We have probably all heard of fraudulent phone calls from groups posing as the IRS. The caller typically demands money or says you have a refund due and asks for private information. If you don’t cooperate, they threaten you with asset seizure, jail time, or other actions. These scams are very pervasive, as I have personally received three of them in the past week. Do not give these callers any personal information.
In a release regarding these calls the IRS, states that they will never:
1. Call to demand immediate payment, nor will we call about taxes owed without first having mailed you a bill.
2. Demand that you pay taxes without giving you the opportunity to question or appeal the amount they say you owe.

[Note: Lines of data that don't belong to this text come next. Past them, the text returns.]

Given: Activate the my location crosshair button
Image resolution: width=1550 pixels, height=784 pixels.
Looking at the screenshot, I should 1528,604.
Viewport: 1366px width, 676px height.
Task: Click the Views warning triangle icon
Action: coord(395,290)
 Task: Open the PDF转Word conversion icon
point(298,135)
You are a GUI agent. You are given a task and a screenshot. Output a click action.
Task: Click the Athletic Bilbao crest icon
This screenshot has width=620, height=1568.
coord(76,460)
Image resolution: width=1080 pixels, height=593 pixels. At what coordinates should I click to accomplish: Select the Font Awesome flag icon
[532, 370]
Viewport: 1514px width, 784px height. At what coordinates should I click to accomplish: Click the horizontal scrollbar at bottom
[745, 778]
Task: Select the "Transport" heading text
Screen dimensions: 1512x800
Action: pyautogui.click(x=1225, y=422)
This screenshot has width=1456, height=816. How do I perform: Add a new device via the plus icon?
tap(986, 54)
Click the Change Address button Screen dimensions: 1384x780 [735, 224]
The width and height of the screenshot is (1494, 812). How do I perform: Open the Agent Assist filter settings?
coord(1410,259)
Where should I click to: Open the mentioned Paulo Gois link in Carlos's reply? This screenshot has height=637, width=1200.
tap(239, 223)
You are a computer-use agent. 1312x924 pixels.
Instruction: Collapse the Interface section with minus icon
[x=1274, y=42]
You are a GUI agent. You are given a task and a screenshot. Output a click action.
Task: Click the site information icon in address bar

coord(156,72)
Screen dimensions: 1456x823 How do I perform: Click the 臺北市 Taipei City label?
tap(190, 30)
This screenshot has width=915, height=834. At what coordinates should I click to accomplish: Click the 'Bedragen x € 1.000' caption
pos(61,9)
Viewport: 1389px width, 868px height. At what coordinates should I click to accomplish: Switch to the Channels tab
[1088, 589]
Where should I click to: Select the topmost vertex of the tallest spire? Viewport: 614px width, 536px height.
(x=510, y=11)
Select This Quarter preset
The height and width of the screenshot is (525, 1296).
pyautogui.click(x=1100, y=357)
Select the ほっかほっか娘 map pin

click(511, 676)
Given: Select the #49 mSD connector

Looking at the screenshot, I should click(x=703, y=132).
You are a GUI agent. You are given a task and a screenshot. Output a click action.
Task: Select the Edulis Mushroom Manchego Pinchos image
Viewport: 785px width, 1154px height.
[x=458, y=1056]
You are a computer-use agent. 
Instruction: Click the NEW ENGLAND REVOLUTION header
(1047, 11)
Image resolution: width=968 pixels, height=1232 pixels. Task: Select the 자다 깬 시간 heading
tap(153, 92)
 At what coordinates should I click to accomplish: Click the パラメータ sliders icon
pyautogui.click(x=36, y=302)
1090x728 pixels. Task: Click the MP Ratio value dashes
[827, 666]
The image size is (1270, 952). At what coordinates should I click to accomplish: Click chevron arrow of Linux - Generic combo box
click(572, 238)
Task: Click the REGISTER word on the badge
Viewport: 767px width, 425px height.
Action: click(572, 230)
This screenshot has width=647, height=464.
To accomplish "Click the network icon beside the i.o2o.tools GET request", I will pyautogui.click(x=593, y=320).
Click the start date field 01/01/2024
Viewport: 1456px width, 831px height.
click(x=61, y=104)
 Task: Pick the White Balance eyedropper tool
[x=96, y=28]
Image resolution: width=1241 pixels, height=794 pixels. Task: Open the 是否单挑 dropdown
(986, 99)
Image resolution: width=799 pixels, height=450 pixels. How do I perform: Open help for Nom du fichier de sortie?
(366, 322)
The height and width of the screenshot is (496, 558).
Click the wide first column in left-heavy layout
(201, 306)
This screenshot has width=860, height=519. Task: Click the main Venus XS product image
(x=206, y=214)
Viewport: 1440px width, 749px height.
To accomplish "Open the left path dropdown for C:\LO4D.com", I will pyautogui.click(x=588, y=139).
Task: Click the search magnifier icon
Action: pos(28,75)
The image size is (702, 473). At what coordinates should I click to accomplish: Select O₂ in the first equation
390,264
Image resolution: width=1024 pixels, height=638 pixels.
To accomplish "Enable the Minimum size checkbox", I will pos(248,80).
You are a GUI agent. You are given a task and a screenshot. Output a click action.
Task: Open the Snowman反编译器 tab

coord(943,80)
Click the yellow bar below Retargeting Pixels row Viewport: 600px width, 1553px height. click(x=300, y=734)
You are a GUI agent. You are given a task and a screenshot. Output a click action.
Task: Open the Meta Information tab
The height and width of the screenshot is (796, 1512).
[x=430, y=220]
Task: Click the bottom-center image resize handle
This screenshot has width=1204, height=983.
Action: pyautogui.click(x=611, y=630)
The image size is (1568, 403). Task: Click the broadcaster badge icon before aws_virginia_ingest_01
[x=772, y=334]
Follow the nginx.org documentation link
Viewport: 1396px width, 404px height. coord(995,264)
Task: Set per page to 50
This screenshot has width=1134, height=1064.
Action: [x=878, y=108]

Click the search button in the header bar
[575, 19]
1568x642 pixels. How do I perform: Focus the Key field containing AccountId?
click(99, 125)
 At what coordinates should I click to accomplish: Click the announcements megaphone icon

3. Require you to use a specific payment method for your taxes, such as a prepaid debit card.
4. Ask for credit or debit card numbers over the phone.
5. Threaten to bring in local police or other law-enforcement groups to have you arrested for not paying.
If, or should I say “when,” you get one of these calls if you think you may owe the IRS you can call them at 800-829-1040 to determine if your account is in good order with them. If you know that you don’t owe any taxes or have no reason to believe that you do, report the incident to the Treasury Inspector General for Tax Administration (TIGTA) at 800-366-4484 or at www.tigta.gov. Additionally, the IRS suggests that you file a complaint with the Federal Trade Commission using using the FTC Complaint Assistant; choose “Other” and then “Imposter Scams.” If the complaint involves someone impersonating the IRS, include the words “IRS Telephone Scam” in the notes.
The IRS does not use unsolicited e-mail, text messages, or other social media to discuss your personal tax issues. Their first point of contact is usually a letter sent through the United States Postal Service. Be aware of any contact that is not sent by mail.